Já a Central de Regulação de Urgência atua exclusivamente em casos de urgência e emergência no atendimento pré-hospitalar móvel. É responsável por regular o envio de ambulâncias, classificar a gravidade dos casos e destinar o paciente à unidade hospitalar mais adequada, no menor tempo possível, contribuindo para salvar vidas e otimizar recursos.
Como funciona o encaminhamento dos pacientes
Na Central de Regulação de Leitos, a unidade de origem, onde o paciente está internado, registra o caso no sistema estadual GestHosp com dados clínicos atualizados. O médico regulador avalia a pertinência, solicita vaga e busca o hospital de referência com estrutura disponível.
Caso não haja vaga no momento, o médico regulador busca outra unidade que possa acolher o paciente, garantindo que ele seja direcionado ao serviço da forma mais rápida possível. Quando o hospital de referência apresentar parecer favorável ao caso, a Central Estadual de Regulação emite o código de regulação, formalizando a liberação do leito. Os pacientes que aguardam vaga para internação são reavaliados diariamente, com atualização do quadro clínico.
Na Regulação Ambulatorial, o cidadão procura sua Unidade Básica de Saúde (UBS) de referência no bairro e município de residência para inserção do pedido no SISREG. Havendo vaga, a marcação é autorizada e a UBS informa ao paciente. Sem vaga, o pedido entra automaticamente na fila regulada, respeitando critérios de prioridade clínica.
Já na urgência, a regulação funciona a partir de chamadas realizadas pelo número 192 do Samu. O atendimento inicial é feito pelo Técnico Auxiliar de Regulação Médica (TARM), que coleta informações como localização e situação da vítima. Em seguida, a ligação é transferida ao médico regulador, que avalia a gravidade do caso e decide sobre o envio de recursos móveis, que podem incluir motolância, ambulância ou até mesmo o helicóptero, dependendo da complexidade.
Após o atendimento no local da ocorrência pela equipe de intervenção, o quadro clínico do paciente é repassado novamente ao médico regulador, que define qual unidade hospitalar especializada está apta a receber o paciente. Com isso, é garantido o encaminhamento mais seguro e ágil possível, conforme o perfil do caso e a disponibilidade da vaga hospitalar.
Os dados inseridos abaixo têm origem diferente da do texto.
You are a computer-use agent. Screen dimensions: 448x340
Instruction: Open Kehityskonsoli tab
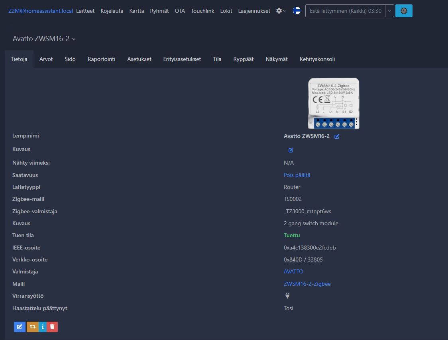click(x=317, y=59)
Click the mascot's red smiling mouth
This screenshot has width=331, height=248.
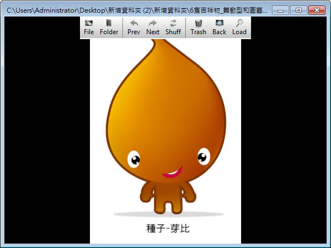pos(173,173)
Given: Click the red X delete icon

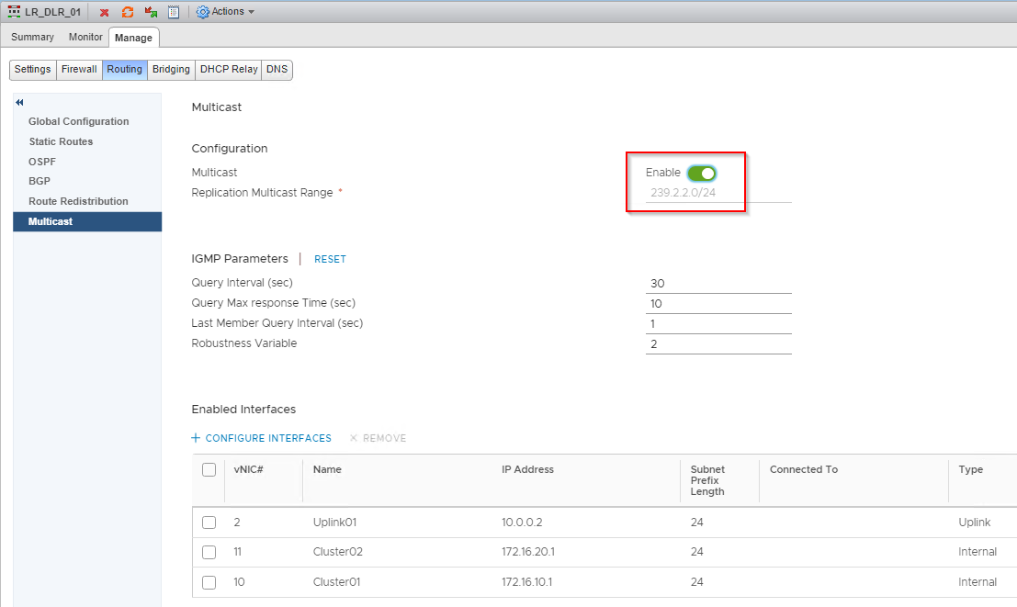Looking at the screenshot, I should tap(104, 12).
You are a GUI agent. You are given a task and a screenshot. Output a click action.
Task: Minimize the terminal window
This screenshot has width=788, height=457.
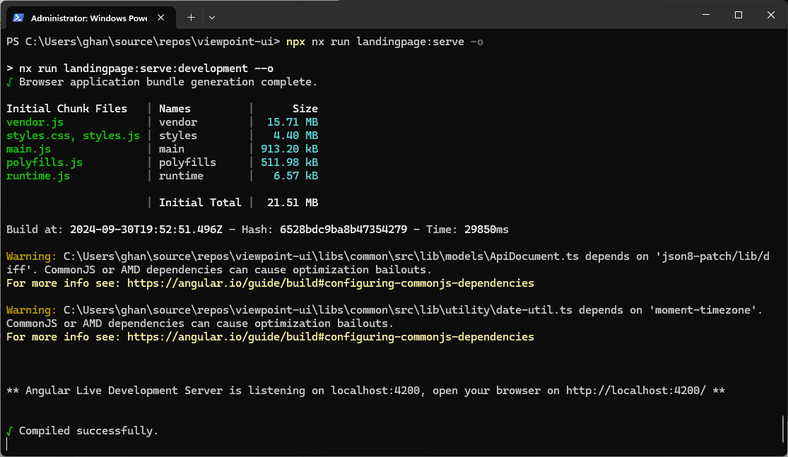(705, 15)
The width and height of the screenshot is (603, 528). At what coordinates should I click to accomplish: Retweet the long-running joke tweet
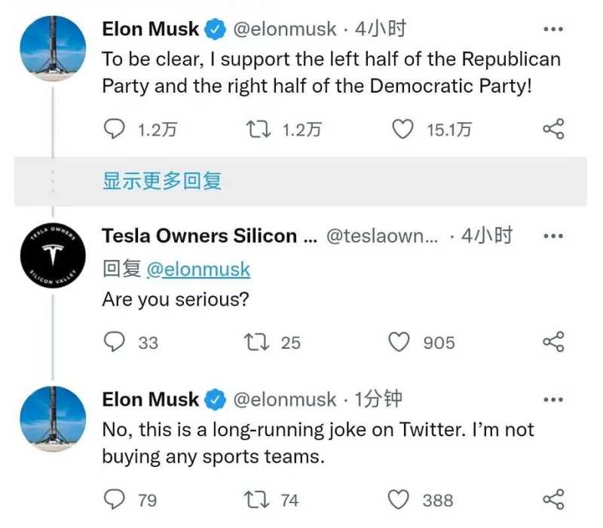click(x=259, y=499)
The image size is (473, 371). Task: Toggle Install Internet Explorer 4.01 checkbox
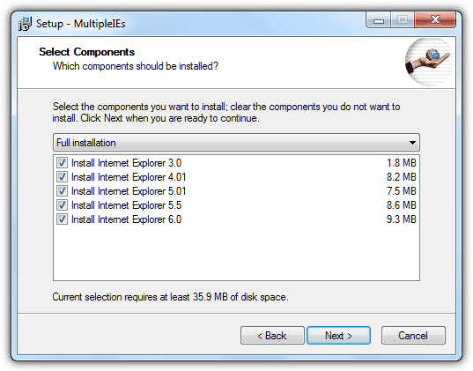click(x=63, y=177)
O que define a prioridade de cada Central
Central de Leitos: risco de morte, gravidade clínica, perfil da unidade e disponibilidade de leito;
Central Ambulatorial: protocolos clínicos, risco de agravamento e tempo de espera na fila única;
Central de Urgência: classificação de risco em tempo real, priorizando situações de risco iminente de morte conforme cada urgência.